John Dickson (c1819-1892), was a railway contractor responsible for the promotion, construction and operation of several railway lines in England and Wales, especially in and around Swansea. His finances were never securely based and he was forced into bankruptcy on three occasions.

Dickson was born in Berwick-on-Tweed in about 1819. He first appears in the historical record in Ireland in 1840 when he married Elizabeth McMurray of Drogheda. His first daughter Catherine was born the following year at Killyman in County Tyrone. He remained in Ireland until 1847, and judging by the places of birth of subsequent children he was on the move all the time – Helen was born in County Sligo (1842), James in Dublin (1844) and Anna in Drogheda (1845). He appears to have been involved in some capacity under William Dargan on the construction of the Dublin and Drogheda Railway (1841-4) and the Great Southern and Western Railway (1845-7). There is also a possibility that he worked under Dargan on the Ulster Canal.

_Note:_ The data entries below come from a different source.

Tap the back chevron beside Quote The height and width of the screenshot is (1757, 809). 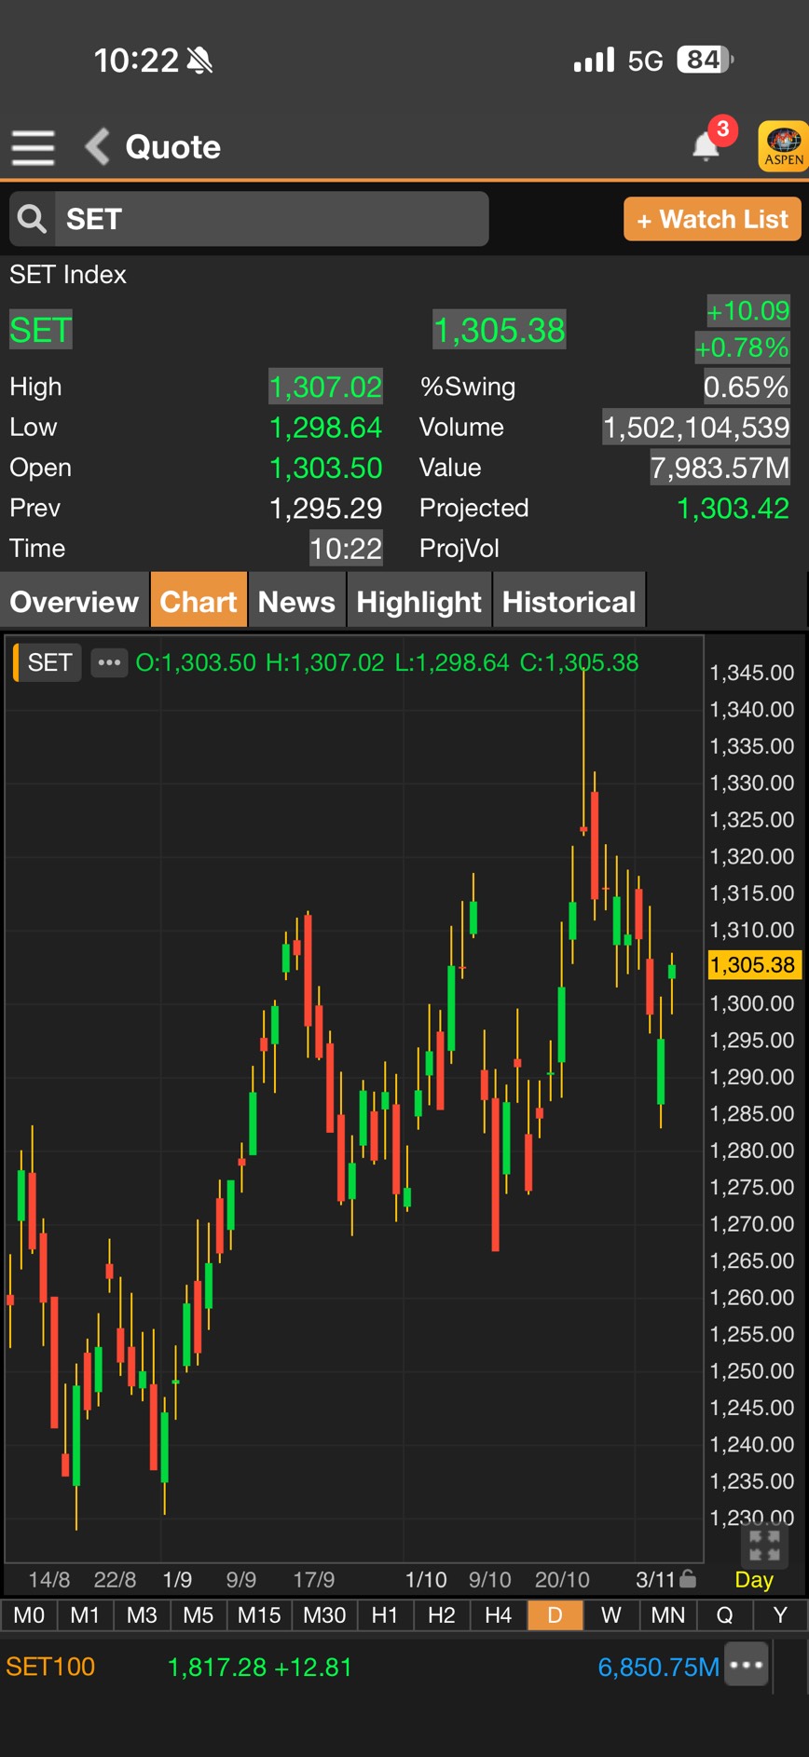pos(98,147)
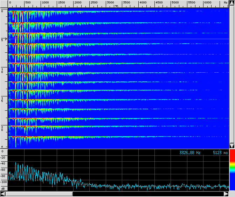Viewport: 235px width, 197px height.
Task: Click the 15-second mark on the time ruler
Action: [2, 99]
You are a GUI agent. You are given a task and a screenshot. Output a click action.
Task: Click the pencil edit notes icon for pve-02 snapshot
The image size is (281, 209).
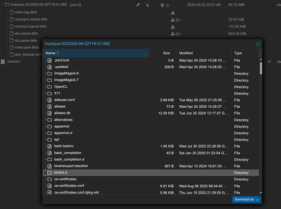click(138, 5)
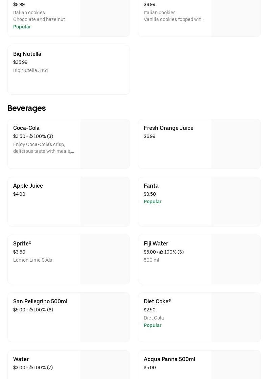This screenshot has height=379, width=272.
Task: Click the Diet Coke image thumbnail
Action: [236, 317]
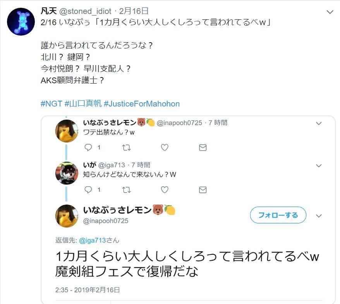The image size is (340, 304).
Task: Follow いなぷぅさレモン with フォローする button
Action: [278, 215]
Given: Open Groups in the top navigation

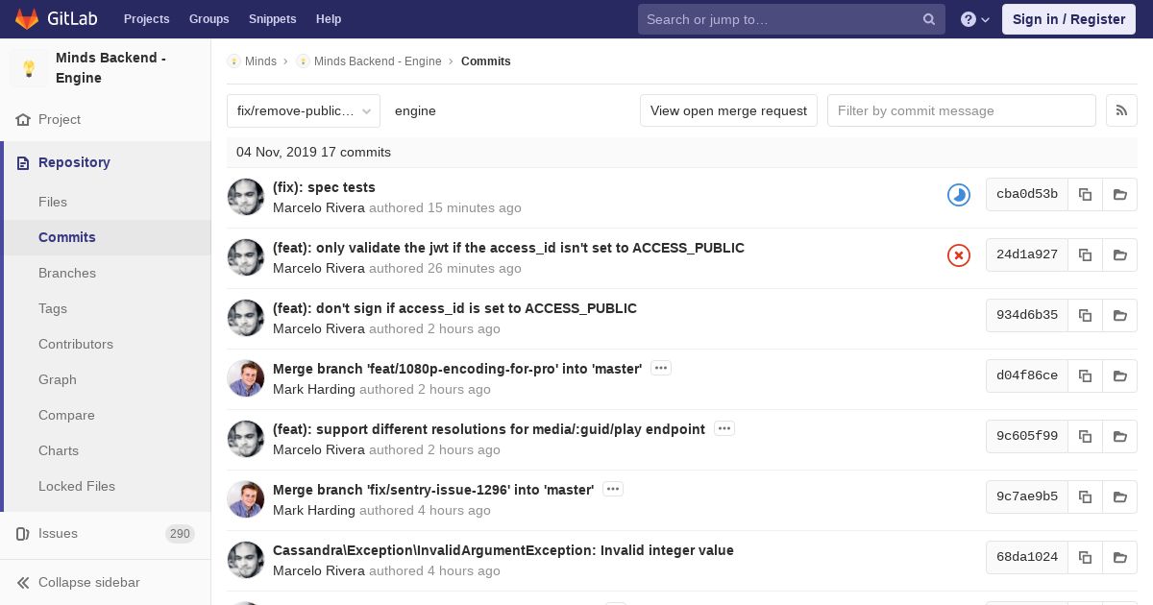Looking at the screenshot, I should click(x=209, y=19).
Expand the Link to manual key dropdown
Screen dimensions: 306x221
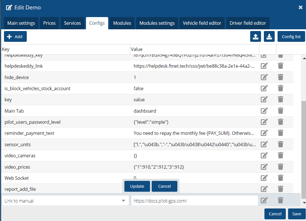click(123, 201)
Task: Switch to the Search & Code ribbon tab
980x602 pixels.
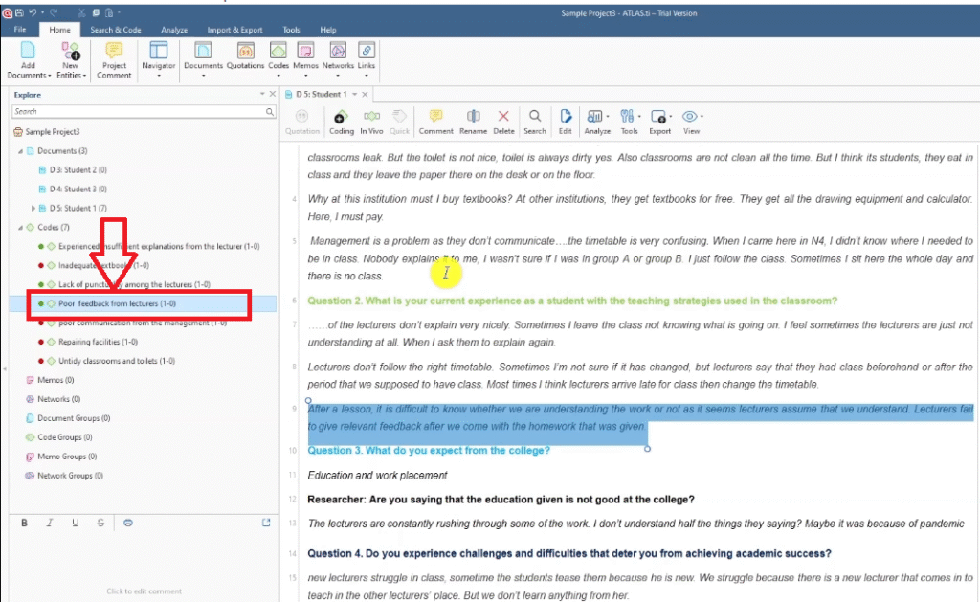Action: click(115, 30)
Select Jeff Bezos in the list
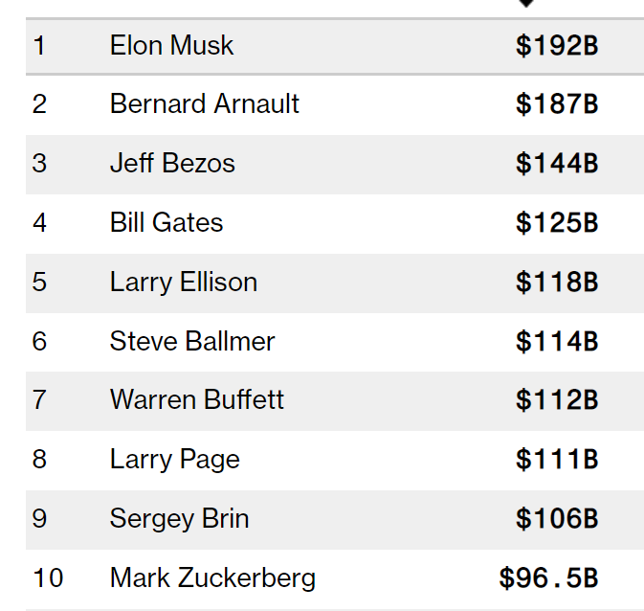 point(172,163)
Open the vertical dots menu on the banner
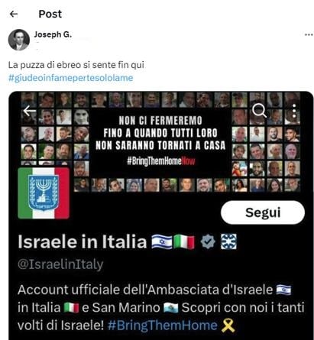314x340 pixels. tap(294, 111)
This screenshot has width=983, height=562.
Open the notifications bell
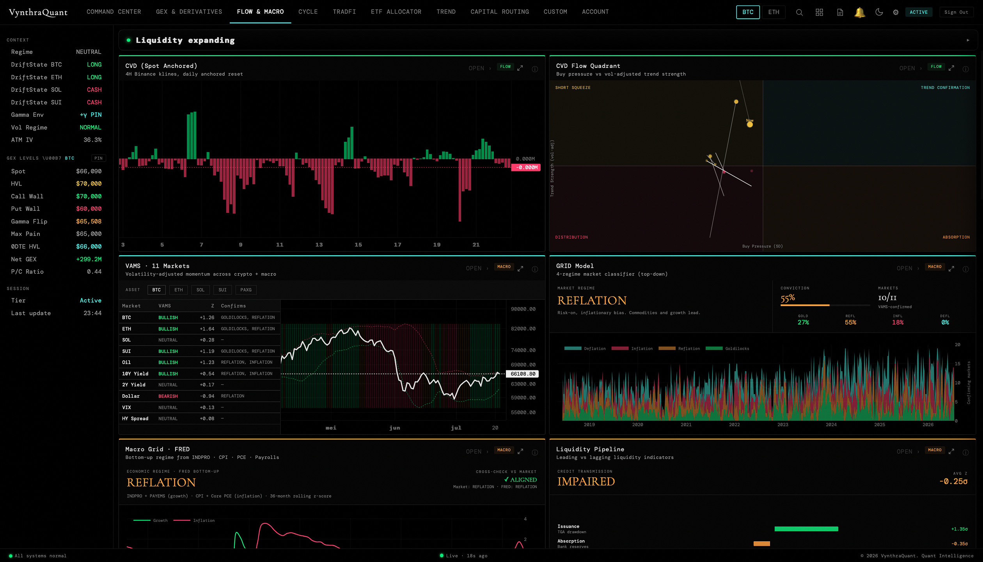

In 1847 Dickson left Ireland and returned to England, settling at Wellington, Shropshire, for reasons that are still not entirely clear, but where he quite quickly established himself as a person of some influence, especially in the still relatively new field of railway engineering. In 1852 he went into partnership with one McKensie (or McKenzie) and founded the Shropshire Works on a site adjacent to the Shrewsbury and Birmingham Railway, between Wellington and Oakengates. According to a contemporary newspaper report, the Shropshire Works occupied a site of eight acres and possessed "appliances for making and constructing almost every article connected with a railway, from the simple block of wood that secure the rail to the sleepers, to the carriages which roll over them." Dickson and McKensie were said to have sunk £30,000 in the venture and some time before the publication of the report had completed 170 wagons for the Newport & Abergavenny Railway Company, "in a short space of two months," and were engaged on the production of "a large number of passenger carriages" for the Great Western Railway company.